Requirement:
Take the data below. Output it exactly from its first line through the line containing "Click the green".

Working data:
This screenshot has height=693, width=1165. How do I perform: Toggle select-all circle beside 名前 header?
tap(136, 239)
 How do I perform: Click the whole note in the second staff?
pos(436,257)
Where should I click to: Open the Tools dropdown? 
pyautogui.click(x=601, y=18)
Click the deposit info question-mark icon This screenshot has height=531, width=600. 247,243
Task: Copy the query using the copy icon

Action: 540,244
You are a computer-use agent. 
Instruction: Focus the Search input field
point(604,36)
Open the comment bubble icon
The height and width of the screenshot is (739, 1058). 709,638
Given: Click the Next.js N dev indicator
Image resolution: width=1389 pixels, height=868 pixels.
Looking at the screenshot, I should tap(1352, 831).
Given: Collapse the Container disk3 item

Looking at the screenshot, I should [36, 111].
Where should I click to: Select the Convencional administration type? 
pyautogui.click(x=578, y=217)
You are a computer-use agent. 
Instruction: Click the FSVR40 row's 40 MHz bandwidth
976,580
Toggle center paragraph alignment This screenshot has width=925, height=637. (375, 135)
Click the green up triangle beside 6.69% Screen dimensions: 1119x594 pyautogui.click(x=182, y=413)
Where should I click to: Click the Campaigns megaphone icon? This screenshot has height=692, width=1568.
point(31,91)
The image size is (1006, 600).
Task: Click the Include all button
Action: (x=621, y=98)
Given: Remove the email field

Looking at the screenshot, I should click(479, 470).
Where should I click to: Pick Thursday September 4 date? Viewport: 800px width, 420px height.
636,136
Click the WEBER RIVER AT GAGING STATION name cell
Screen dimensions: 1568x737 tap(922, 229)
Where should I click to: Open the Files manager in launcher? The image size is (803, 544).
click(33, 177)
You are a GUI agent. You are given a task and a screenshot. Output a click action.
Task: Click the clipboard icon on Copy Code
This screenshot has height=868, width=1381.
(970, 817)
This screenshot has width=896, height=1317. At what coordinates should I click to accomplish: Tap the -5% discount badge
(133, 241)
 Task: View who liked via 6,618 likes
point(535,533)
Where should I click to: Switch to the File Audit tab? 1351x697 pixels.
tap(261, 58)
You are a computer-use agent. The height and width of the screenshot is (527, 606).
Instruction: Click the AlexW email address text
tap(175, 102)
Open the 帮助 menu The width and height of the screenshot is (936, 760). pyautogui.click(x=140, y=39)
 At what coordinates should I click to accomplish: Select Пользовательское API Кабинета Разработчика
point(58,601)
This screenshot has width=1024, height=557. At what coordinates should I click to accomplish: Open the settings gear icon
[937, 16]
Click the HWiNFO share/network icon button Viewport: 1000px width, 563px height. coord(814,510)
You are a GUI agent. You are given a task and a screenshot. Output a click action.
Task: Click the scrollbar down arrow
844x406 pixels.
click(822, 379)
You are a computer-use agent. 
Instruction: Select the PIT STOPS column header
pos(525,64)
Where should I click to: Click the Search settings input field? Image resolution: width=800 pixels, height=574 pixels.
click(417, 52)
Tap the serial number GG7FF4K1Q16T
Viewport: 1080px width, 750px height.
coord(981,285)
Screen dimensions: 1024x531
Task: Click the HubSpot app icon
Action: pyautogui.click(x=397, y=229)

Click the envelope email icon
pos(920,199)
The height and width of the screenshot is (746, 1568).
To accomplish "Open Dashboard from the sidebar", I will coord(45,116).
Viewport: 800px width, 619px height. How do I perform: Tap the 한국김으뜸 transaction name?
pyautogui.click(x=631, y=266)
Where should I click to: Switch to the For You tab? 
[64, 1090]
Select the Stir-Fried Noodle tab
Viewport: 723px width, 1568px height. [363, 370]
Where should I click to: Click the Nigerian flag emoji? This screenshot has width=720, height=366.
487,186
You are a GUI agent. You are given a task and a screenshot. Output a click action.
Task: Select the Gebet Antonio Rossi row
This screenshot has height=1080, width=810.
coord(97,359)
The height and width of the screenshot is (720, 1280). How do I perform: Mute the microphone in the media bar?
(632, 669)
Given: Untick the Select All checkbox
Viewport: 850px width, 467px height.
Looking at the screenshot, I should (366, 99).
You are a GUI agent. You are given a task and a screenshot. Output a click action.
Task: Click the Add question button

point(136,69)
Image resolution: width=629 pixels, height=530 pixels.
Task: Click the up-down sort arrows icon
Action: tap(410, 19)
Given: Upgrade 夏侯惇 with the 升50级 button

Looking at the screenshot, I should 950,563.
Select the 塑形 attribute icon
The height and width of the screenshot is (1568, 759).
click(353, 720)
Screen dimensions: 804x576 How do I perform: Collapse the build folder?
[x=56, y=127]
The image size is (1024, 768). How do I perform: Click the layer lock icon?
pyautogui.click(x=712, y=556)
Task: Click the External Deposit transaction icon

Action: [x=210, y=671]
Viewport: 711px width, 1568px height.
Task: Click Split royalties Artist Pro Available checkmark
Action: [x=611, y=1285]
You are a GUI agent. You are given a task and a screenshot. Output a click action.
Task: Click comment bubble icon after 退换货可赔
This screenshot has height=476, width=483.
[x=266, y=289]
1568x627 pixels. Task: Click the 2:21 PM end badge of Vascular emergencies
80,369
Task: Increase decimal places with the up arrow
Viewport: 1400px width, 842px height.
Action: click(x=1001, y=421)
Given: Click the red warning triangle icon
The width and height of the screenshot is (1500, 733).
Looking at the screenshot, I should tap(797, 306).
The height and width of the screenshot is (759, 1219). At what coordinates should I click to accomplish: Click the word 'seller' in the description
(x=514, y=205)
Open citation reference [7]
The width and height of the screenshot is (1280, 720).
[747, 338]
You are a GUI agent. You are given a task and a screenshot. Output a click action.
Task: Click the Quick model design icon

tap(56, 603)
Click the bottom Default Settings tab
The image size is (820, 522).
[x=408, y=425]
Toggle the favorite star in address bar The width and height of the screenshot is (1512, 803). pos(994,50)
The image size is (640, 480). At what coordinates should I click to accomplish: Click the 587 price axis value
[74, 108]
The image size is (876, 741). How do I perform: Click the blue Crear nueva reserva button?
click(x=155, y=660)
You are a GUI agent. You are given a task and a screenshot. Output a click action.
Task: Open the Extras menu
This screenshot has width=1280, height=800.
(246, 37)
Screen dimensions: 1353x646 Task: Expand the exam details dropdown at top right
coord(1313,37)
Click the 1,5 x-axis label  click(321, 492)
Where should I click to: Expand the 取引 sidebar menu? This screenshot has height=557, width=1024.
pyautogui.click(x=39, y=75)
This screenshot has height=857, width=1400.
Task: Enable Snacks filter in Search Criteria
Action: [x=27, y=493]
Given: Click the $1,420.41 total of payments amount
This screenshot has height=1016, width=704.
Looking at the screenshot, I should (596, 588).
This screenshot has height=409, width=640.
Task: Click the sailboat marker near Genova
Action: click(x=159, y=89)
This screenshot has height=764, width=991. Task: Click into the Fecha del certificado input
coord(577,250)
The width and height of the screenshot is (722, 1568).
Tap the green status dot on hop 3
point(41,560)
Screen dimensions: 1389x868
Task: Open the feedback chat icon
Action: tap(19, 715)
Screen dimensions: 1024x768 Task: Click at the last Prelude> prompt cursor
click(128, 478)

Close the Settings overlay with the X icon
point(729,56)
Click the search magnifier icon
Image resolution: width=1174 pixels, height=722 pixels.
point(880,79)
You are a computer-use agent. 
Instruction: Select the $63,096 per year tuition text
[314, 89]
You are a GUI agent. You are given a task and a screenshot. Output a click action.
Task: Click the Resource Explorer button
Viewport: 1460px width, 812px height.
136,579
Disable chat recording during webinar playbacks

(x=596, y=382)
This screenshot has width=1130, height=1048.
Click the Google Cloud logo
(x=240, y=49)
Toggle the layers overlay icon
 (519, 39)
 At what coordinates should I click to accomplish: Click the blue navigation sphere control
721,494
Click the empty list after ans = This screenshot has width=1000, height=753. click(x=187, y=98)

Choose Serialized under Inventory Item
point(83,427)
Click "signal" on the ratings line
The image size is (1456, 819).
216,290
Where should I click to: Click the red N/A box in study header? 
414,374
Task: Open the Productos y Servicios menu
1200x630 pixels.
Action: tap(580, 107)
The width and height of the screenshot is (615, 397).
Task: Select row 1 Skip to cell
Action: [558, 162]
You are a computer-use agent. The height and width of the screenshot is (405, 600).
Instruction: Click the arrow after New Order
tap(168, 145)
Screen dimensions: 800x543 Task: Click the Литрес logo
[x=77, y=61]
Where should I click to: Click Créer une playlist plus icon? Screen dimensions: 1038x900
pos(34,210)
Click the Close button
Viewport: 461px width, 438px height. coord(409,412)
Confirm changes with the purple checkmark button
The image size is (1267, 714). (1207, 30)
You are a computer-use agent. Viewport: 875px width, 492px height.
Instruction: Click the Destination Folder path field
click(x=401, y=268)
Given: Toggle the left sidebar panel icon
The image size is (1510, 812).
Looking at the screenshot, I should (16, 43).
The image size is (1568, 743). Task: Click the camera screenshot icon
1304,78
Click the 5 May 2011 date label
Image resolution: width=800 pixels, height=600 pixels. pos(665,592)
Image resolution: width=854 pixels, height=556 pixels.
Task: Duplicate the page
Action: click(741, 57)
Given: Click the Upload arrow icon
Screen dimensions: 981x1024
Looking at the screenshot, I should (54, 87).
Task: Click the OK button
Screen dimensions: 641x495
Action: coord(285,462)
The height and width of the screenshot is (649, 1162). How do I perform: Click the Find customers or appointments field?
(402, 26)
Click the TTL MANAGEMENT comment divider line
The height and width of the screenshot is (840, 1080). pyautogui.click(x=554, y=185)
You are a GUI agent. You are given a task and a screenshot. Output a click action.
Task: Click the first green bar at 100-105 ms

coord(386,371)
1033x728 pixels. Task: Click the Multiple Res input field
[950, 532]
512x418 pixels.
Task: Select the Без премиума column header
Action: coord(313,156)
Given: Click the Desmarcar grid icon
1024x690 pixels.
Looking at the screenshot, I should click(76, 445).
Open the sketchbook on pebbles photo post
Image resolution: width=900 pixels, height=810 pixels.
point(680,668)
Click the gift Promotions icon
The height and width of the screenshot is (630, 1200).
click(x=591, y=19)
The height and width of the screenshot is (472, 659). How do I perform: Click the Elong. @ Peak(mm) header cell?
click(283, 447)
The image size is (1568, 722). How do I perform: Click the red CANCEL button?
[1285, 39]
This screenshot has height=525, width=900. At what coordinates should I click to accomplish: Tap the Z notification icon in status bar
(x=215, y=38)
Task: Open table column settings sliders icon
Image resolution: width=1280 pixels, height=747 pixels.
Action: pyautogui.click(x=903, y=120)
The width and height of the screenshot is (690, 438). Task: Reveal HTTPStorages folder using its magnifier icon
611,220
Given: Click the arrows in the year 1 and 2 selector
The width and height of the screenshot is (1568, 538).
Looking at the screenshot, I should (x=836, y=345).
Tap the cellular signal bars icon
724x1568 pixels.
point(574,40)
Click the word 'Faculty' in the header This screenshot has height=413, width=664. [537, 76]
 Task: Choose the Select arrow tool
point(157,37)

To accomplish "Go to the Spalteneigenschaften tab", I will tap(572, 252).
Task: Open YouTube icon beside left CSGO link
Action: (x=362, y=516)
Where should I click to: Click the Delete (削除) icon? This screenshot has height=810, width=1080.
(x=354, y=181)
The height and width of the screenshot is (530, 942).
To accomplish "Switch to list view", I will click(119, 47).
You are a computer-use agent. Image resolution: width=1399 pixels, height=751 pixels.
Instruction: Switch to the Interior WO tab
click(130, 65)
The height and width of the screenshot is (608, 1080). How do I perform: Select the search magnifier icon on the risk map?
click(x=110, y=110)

Output:
This screenshot has height=693, width=1165. How do I perform: Toggle select-all circle beside 名前 header?
tap(136, 239)
 How do I perform: Click the whole note in the second staff?
pos(436,257)
Where should I click to: Open the Tools dropdown? 
pyautogui.click(x=601, y=18)
Click the deposit info question-mark icon This screenshot has height=531, width=600. 247,243
Task: Copy the query using the copy icon

Action: 540,244
You are a computer-use agent. 
Instruction: Focus the Search input field
point(604,36)
Open the comment bubble icon
The height and width of the screenshot is (739, 1058). 709,638
Given: Click the Next.js N dev indicator
Image resolution: width=1389 pixels, height=868 pixels.
Looking at the screenshot, I should tap(1352, 831).
Given: Collapse the Container disk3 item

Looking at the screenshot, I should [36, 111].
Where should I click to: Select the Convencional administration type? 
pyautogui.click(x=578, y=217)
You are a computer-use agent. 
Instruction: Click the FSVR40 row's 40 MHz bandwidth
976,580
Toggle center paragraph alignment This screenshot has width=925, height=637. (375, 135)
Click the green up triangle beside 6.69% Screen dimensions: 1119x594 pyautogui.click(x=182, y=413)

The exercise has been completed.